Mestre Hermes Lima, no Introdução à Ciência do Direito, expõe: “Para afirmar-se e desenvolver-se, toda nação precisa ser livre, e o conceito da soberania essencialmente corresponde a essa exigência da vida nacional.”
Ao longo da história, muitas barreiras foram removidas para que atingíssemos a possibilidade de um Estado Nacional Soberano. Não foram apenas barreiras econômicas, mas filosóficas, ideológicas, religiosas e, mesmo, familiares, que se julgaram dotadas de poder divino ou de uma ancestralidade que as tornava donas de populações.
O inimigo do Estado Nacional Soberano, em nossos dias, é a ideologia neoliberal. Segundo o bilionário megaespeculador George Soros, o nacionalismo é o principal inimigo da “sociedade aberta”. E “sociedade aberta”, significa a sociedade neoliberal, cujo individualismo exacerbado, absoluto no plano moral e jurídico, legitima o domínio da sociedade e de sua expressão política – o Estado – pelo mercado financeiro.
E por que esta alienação da vontade e do poder para um ente indeterminado, fantástico pelo que promete e diz realizar? Simplesmente porque ele se diz eficiente.
Escreve a Associação Francesa de Economia Política (Manifesto dos Economistas Aterrados, tradução de Nuno Serra do original francês de 2010 para Actual Editora, Lisboa, 2011):
“Sob a pressão dos mercados financeiros, a regulação do capitalismo transformou-se profundamente, dando origem a uma forma inédita de capitalismo, que alguns designaram por ‘capitalismo patrimonial’, por ‘capitalismo financeiro’ ou, ainda, por ‘capitalismo neoliberal’.”
Estas mudanças encontraram, no entanto um mecanismo de justificativas, de irrealismos, de falsidades que os economistas franceses denominaram “afetação eficaz do capital”, ou seja, ausência de naturalidade, atitude fingida do capital, para o que contou com as mídias de toda natureza que previamente dominou ou adquiriu.

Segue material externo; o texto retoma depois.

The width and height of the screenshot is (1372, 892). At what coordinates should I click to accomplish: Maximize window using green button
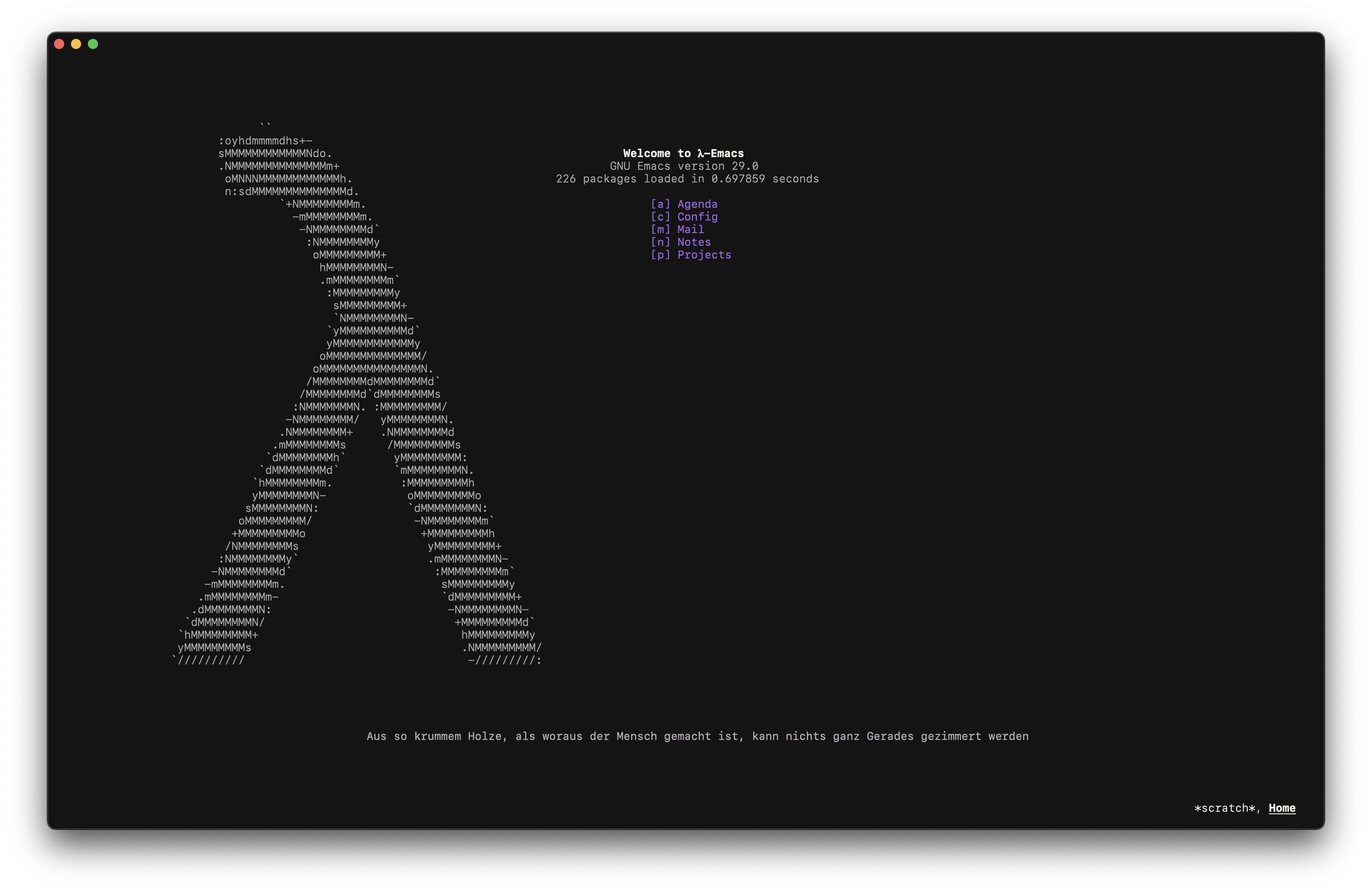tap(93, 44)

A recessão econômica, as crises desencadeadas no século 21, o aumento dos crimes, da marginalidade, da corrupção e a alteração dos valores sociais encarregaram-se de demonstrar que o mercado não é eficiente. Ele só mostrou eficácia na concentração de renda e no domínio do poder público pelas finanças. As consequências estão nas ruas, povoadas de sem teto, nas migrações internas, nas mortes e assassinatos, na miséria e na fome.
Urge criar um direito à defesa da soberania nacional, esquecido (?!) na Constituição, dita Cidadã, de 1988. Assim como o direito ao trabalho deve se ajustar ao desenvolvimento notável da era termonuclear e cibernética, o Estado Nacional precisa constituir, aberto aos cidadãos, defensor da própria cidadania, o direito do povo defender a Soberania do Estado Nacional.
Se tivemos no passado estados imperiais, conquistadores pelas armas e pelas pressões econômicas, hoje somos vítimas de uma ideologia totalitária, global, homogeneizadora, excludente do que constitui a característica, a riqueza e a cultura de uma nação.
Felipe Maruf Quintas é doutorando em Ciência Política.
Pedro Augusto Pinho é administrador aposentado.